Siapa sih yang tidak kenal dengan kopi bahkan sejak dipromosikan oleh Dr. Oz, dokter Amerika yang sangat terkenal berkat acara televisinya, ekstrak kopi hijau mulai digunakan oleh banyak orang. Terutama sebagai suplemen untuk menurunkan berat badan.

Bahkan tak hanya itu saja pasalnya selain itu, kopi hijau juga dipercaya memiliki banyak manfaat kesehatan. Mulai dari membantu mencegah diabetes, menurunkan hipertensi, serta mengurangi risiko penyakit Alzheimer. Bagaimanakah fakta-fakta sebenarnya tentang manfaat kopi hijau tersebut?

Kopi hijau vs kopi biasa

Kopi hijau sebenarnya adalah biji kopi yang belum dipanggang. Ketika dipanggang, warnanya akan menjadi coklat seperti biji kopi yang biasa kita minum.

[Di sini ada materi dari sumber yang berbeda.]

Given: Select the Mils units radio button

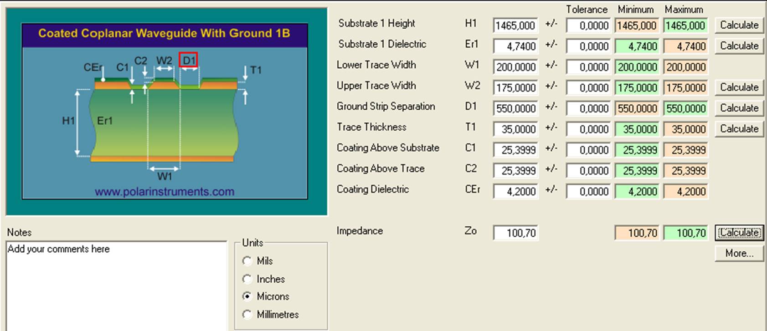Looking at the screenshot, I should [247, 261].
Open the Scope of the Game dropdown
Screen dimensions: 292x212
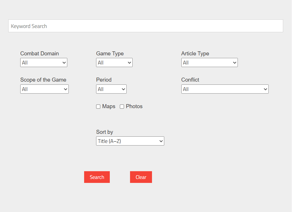coord(44,89)
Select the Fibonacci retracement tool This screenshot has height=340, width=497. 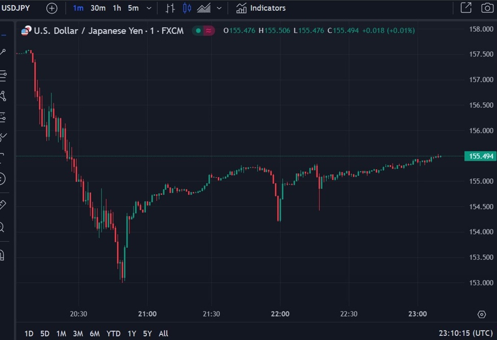click(3, 75)
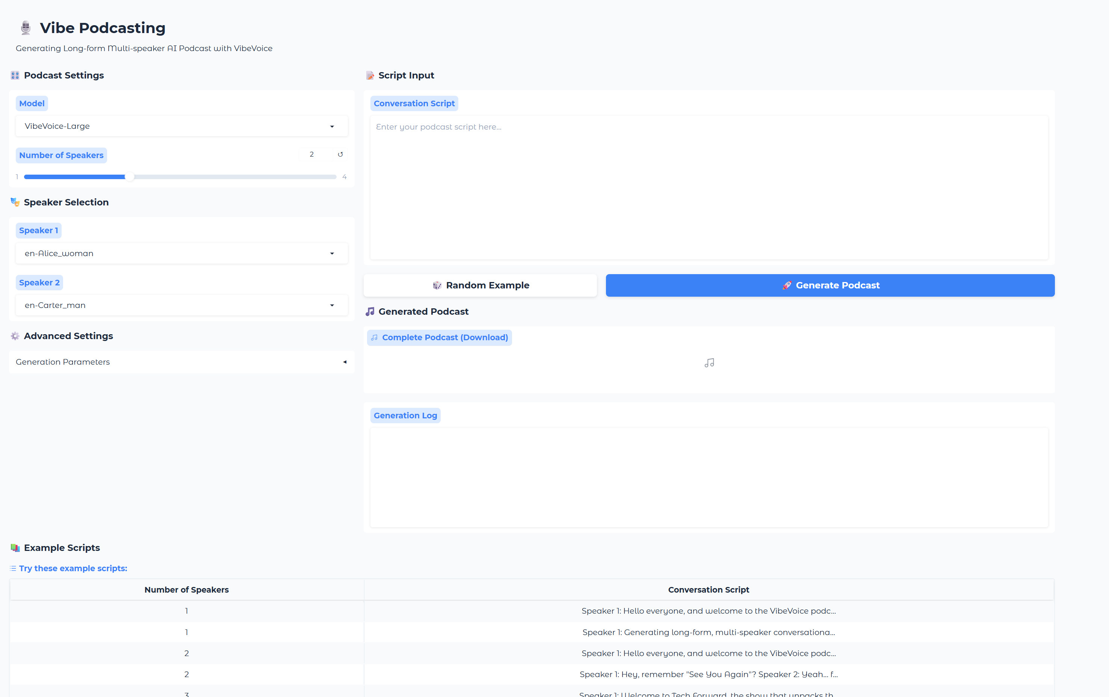Click the list icon before Try these example scripts
Screen dimensions: 1109x697
click(13, 569)
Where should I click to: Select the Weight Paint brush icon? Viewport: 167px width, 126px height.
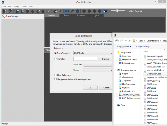[49, 11]
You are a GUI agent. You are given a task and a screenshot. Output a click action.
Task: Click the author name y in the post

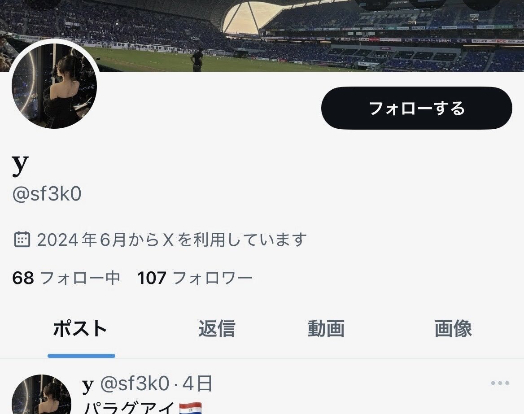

Bahkan tak hanya itu saja pasalnya biji kopi mengandung antioksidan, kafein, dan asam klorogenat. Kandungan terakhir ini adalah zat yang dipercaya bisa membantu dalam penurunan berat badan dan mengatasi penyakit. Sayangnya, sebagian besar asam klorogenat hilang saat biji kopi dipanggang.

Minum kopi biasa yang mengandung kafein, dapat meningkatkan metabolisme tubuh antara 3-11%.

Tak hanya itu saja bahkan, konsumsi kopi hijau dipercaya akan menambah manfaat ini karena asam klorogenat dapat mengurangi penyerapan karbohidrat di saluran pencernaan. Berkat itu, kopi hijau lebih cepat mengurangi berat badan sekaligus menurunkan kadar gula darah.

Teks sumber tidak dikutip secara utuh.